Exercises to complete
a) Name every kind of water body that the career essay below lists as a place where the ecologist job would involve fieldwork.
b) Repeat the stretch of the career essay below from "My first position" through "a job offer.", keeping every word unchanged.

Document excerpt
[BEGIN]

January 31, 2017. That’s the day I saw my comfort zone sitting on the county line, and I catapulted past it and set sail for a foreign country with no more than an ambiguous Travel Guide for Dummies in my pocket.
That’s figuratively speaking of course, but the best way I can describe the day I kissed my comfort zone goodbye. It’s the day I embarked on the most terrifying and rewarding journey I could fathom. It’s the day I turned in my two weeks’ notice for my job as a Senior Ecologist at Arkansas Department of Environmental Quality (ADEQ).
Rewind to the time when I finally figured out my dream career path. There is no specific date to commemorate, really. It was a journey, to say the least. But I can tell you, having the title of Senior Ecologist in the Water Quality Planning Branch fit in perfectly with the path I had envisioned for myself. I hadn’t devoted much time to thoughts of my final position before retirement; I just assumed wherever I was headed, it would be somewhere for which I had prepared. It’s like knowing you have properly assembled your dive gear before planking off the edge of the boat into waters you’ve never explored. You may not know exactly where you’re going, but you’ve every precaution to prepared for what lies ahead.
My first position with ADEQ was as an inspector in the Hazardous Waste Division. It was a far cry from where I wanted to be, but I knew it could be a stepping stone. I was applying for every job I was remotely qualified for as I was finishing up grad school. Working with hazardous waste wasn’t something I had previously considered, but I was qualified. I was offered the position within twenty-four hours of my interview – an unprecedented turnaround time for a government agency. The idea of wearing a hazmat suit while seining fish didn’t seem as fun as all my previous field experiences – the things that drew me to aquatic ecology in the first place – but, it was a job offer.
After two weeks in Haz Waste, I finally got a call about one of the many jobs I had interviewed for before becoming an inspector. It just happened to be for an ecologist position two floors up in the building. I deliberated for a couple of days before accepting the promotion. The Water Quality Planning ecologist job description was everything my dreams were made of. I loved the title, the level of respect it garnered, the notion 60% of my job would be frolicking in rivers, streams, and lakes across our state. The other 40% would be analyzing data and applying concepts into the regulatory framework of the Clean Water Act. The job offer was everything I had ever wanted in an entry-level position. Well, minus the pay. That was crap.

[END]

Dataset excerpt

[BEGIN]

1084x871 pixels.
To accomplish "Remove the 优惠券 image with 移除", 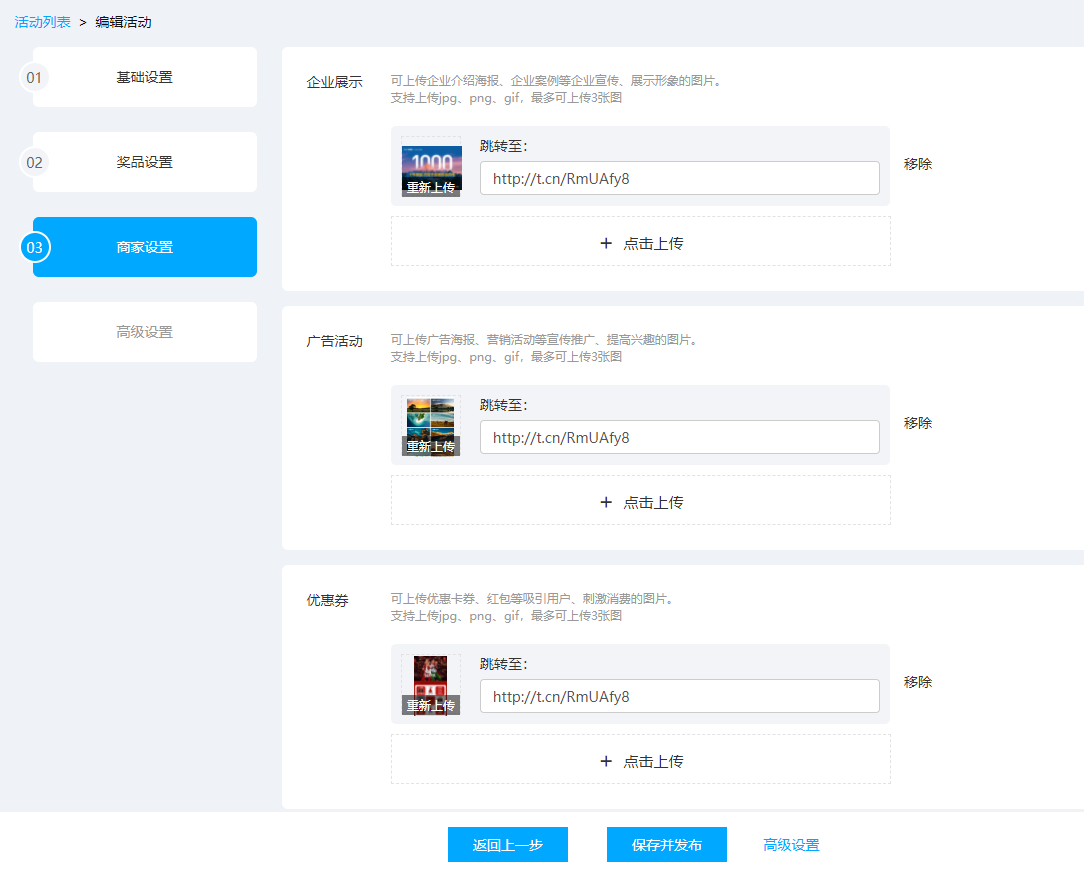I will click(x=917, y=682).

[END]

Solutions to the exercise
a) rivers, streams, lakes

b)
My first position with ADEQ was as an inspector in the Hazardous Waste Division. It was a far cry from where I wanted to be, but I knew it could be a stepping stone. I was applying for every job I was remotely qualified for as I was finishing up grad school. Working with hazardous waste wasn’t something I had previously considered, but I was qualified. I was offered the position within twenty-four hours of my interview – an unprecedented turnaround time for a government agency. The idea of wearing a hazmat suit while seining fish didn’t seem as fun as all my previous field experiences – the things that drew me to aquatic ecology in the first place – but, it was a job offer.